▶ [DATA TO PROCESS]
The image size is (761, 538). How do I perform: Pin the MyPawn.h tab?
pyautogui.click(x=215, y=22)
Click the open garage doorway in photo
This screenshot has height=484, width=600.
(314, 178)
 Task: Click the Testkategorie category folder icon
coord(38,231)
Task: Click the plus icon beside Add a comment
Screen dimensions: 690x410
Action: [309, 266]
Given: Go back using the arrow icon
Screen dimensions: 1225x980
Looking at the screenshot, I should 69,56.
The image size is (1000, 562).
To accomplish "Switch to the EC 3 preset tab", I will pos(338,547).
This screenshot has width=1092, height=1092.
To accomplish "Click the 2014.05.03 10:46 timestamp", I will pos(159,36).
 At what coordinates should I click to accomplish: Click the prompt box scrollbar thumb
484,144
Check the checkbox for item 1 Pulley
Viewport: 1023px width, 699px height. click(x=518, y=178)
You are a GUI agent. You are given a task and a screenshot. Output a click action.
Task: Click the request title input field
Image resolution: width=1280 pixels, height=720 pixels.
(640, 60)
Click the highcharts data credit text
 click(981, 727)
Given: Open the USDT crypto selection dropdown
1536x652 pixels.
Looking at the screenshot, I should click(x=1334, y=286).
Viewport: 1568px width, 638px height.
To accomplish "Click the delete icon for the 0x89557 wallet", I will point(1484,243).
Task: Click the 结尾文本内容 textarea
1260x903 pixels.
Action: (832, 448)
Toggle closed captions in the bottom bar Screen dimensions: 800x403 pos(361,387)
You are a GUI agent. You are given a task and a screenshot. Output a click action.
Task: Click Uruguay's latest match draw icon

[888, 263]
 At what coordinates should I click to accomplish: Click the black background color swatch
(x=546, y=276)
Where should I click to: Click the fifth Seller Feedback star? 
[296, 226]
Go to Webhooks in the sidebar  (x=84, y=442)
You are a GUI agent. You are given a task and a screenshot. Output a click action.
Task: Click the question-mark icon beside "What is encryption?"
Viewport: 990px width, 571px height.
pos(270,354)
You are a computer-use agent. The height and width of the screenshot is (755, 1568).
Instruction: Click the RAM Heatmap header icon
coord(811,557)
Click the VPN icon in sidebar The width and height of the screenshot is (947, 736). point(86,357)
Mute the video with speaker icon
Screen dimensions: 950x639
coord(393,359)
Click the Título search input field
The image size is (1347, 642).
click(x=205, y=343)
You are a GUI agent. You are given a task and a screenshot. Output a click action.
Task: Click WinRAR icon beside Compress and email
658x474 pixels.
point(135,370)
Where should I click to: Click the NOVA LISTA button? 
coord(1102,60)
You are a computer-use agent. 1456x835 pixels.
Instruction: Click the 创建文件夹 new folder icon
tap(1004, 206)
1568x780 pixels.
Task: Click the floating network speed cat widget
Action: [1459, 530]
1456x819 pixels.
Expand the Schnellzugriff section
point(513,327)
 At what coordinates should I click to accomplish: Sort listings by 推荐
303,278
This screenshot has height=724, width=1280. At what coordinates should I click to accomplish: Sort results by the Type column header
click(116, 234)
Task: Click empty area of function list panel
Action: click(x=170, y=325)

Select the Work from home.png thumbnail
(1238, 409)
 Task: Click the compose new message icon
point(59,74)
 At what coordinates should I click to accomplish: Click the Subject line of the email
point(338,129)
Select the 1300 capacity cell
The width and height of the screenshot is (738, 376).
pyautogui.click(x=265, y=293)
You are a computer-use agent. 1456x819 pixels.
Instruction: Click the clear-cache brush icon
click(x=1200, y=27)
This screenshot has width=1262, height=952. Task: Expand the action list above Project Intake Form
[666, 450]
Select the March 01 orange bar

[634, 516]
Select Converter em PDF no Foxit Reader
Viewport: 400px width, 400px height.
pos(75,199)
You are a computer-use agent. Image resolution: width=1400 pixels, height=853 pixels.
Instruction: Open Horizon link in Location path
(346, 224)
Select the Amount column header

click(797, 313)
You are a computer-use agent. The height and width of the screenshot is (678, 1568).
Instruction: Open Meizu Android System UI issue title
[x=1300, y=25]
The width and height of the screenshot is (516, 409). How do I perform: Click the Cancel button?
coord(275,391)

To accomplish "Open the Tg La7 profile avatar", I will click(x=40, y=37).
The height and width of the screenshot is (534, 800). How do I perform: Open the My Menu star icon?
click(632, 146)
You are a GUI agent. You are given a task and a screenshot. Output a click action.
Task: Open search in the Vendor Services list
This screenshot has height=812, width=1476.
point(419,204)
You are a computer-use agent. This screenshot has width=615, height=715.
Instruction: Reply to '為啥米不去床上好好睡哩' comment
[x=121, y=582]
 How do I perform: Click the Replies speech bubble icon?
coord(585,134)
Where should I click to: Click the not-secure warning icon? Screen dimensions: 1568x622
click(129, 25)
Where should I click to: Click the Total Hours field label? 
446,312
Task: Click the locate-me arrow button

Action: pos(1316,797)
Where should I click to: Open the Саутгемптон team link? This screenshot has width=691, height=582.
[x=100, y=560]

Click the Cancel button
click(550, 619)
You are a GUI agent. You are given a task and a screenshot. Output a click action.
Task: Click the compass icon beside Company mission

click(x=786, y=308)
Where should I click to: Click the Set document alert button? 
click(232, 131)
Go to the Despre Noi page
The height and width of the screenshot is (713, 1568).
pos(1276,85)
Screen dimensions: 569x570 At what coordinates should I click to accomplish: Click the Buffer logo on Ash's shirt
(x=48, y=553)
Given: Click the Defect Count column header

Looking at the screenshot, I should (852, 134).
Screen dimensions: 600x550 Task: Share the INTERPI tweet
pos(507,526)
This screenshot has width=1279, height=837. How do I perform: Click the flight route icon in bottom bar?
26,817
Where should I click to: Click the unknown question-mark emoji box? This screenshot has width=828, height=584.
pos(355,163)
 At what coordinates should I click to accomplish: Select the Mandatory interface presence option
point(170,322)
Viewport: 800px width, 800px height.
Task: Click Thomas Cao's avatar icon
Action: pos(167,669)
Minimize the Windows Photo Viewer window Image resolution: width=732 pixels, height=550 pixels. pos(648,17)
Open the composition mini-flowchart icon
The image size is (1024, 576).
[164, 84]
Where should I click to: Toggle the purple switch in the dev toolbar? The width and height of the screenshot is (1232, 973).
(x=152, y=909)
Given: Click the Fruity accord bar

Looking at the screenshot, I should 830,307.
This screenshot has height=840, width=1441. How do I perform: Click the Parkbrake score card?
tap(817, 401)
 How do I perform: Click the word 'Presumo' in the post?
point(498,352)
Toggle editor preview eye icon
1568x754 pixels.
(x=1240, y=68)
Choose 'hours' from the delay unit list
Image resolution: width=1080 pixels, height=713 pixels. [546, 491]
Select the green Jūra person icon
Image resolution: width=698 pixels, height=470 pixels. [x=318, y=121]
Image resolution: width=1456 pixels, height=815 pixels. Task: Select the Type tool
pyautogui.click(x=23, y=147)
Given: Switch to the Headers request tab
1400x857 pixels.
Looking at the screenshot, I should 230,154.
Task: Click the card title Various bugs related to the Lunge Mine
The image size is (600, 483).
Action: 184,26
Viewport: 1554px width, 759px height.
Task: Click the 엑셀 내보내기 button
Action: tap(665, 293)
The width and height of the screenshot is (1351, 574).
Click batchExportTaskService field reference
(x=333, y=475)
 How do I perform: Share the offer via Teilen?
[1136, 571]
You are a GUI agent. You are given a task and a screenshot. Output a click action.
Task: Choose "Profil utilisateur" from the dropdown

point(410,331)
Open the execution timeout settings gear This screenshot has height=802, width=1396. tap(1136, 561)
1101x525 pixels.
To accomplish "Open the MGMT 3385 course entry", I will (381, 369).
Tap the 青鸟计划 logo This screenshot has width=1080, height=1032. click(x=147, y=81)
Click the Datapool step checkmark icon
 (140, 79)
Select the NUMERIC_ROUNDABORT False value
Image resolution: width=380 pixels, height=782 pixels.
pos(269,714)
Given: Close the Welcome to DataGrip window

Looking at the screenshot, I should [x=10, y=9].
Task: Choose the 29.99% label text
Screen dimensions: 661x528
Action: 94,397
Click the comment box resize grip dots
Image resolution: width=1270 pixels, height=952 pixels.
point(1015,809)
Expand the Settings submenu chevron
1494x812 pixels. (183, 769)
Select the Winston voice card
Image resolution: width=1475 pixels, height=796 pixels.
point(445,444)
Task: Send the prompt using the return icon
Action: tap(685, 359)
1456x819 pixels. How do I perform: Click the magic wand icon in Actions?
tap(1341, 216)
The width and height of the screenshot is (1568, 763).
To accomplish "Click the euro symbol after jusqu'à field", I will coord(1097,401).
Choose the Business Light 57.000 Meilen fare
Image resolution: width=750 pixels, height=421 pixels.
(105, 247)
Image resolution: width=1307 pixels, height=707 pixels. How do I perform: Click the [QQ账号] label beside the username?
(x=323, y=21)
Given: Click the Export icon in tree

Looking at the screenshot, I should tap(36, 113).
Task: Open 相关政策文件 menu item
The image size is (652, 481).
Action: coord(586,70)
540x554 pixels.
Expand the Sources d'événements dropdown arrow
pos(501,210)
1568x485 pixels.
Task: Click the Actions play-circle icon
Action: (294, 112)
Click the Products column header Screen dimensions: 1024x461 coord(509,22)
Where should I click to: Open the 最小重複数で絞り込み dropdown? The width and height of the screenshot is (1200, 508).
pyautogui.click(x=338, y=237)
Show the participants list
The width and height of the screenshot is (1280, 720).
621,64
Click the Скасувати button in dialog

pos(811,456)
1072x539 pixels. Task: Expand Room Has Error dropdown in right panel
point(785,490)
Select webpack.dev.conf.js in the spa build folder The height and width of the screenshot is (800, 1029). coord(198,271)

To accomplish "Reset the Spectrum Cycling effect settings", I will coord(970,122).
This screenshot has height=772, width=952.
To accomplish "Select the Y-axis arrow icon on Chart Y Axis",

▶ [WRITTEN PROBLEM]
Give again, unchanged, the data from its first line through the line containing "I will pos(338,547).".

▶ [EXPECTED ANSWER]
The image size is (761, 538). How do I perform: Pin the MyPawn.h tab?
pyautogui.click(x=215, y=22)
Click the open garage doorway in photo
This screenshot has height=484, width=600.
(314, 178)
 Task: Click the Testkategorie category folder icon
coord(38,231)
Task: Click the plus icon beside Add a comment
Screen dimensions: 690x410
Action: [309, 266]
Given: Go back using the arrow icon
Screen dimensions: 1225x980
Looking at the screenshot, I should 69,56.
The image size is (1000, 562).
To accomplish "Switch to the EC 3 preset tab", I will pos(338,547).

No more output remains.